== SELECTED EXCERPT ==

In appetizers, baking, brunch, culinary experiments, gluten-free, snacks, tapas, vegetarian on 05.24.11 at 7:52 pm

baked cheese? yes, please! many of us know and love the dessert fave, crème brûlée. total crowd pleaser. this time around, put the brûlée in the cheese with this fantastic savory appy — leek & chèvre brûlée.

this culinary experiment was inspired by (and adapted from) an easypeasy recipe from my fave cooking show on the telly – cbc’s best recipes ever (thanks, kary osmond!). based on ingredients on-hand in my pantry, here’s my take on this fantastic, savory appetizer… it was a fab hit at a dinner party i recently hosted for some good friends on the weekend! :)

leeks are part of the same family as onion and garlic, so they add some really fantastic flavour to soups, dips and other dishes.

prep the leeks:
– cut off the dark green ends and slice leeks lengthwise in half. rinse well w/ cold water in between layers to remove excess soil & sand.
– chop 2 leeks into small bite-sized pieces. yields approx 2 cups chopped leeks.
(tip: as a leek novice, i turned to one of my fave mags, real simple, for a step-by-step video on how to prepare leeks. super helpful!)

===

## GIVEN REQUEST
Reproduce the passage of the leek and chèvre brûlée post from "leeks are part" to "soil & sand." without any changes.

== DATA SECTION ==

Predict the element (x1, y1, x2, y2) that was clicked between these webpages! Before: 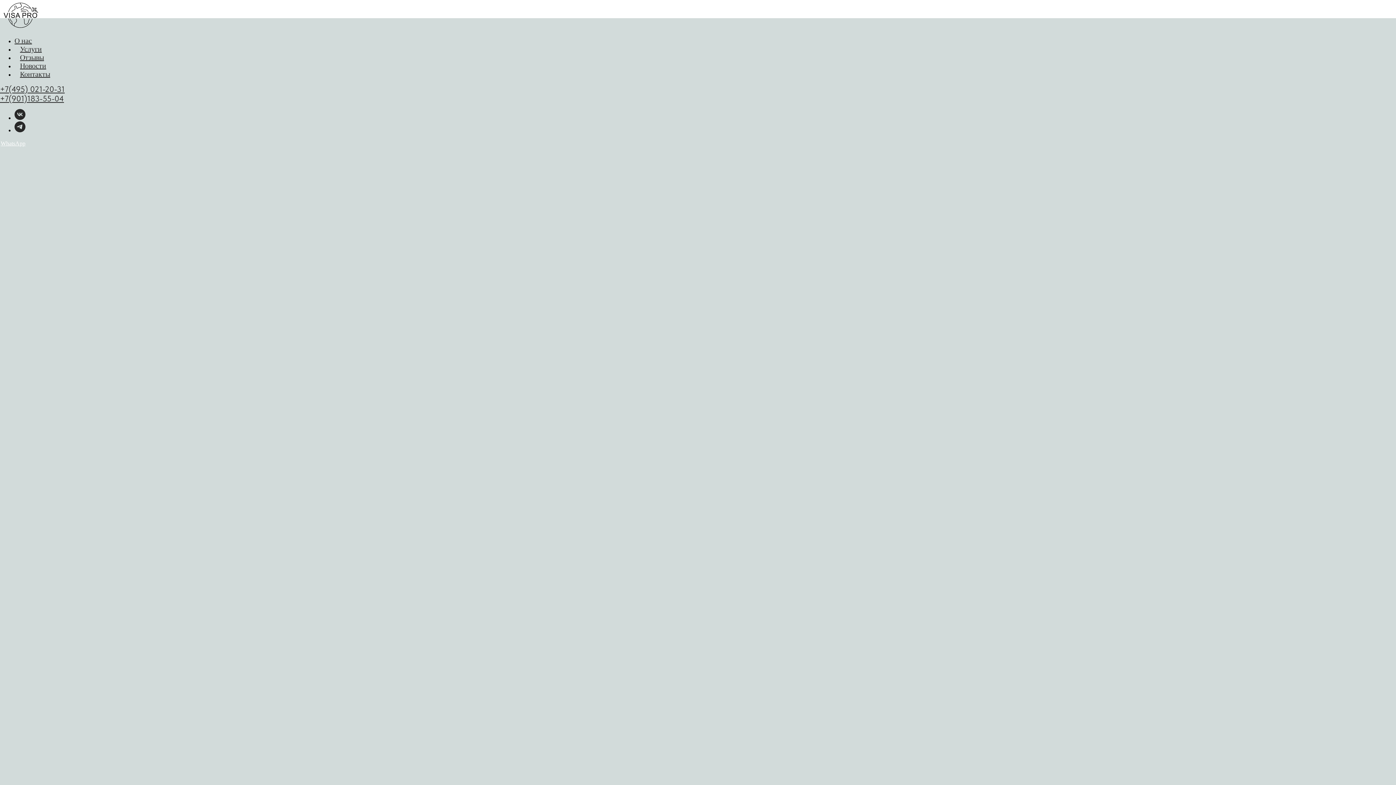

===

## WRITTEN SOLUTION
leeks are part of the same family as onion and garlic, so they add some really fantastic flavour to soups, dips and other dishes.

prep the leeks:
– cut off the dark green ends and slice leeks lengthwise in half. rinse well w/ cold water in between layers to remove excess soil & sand.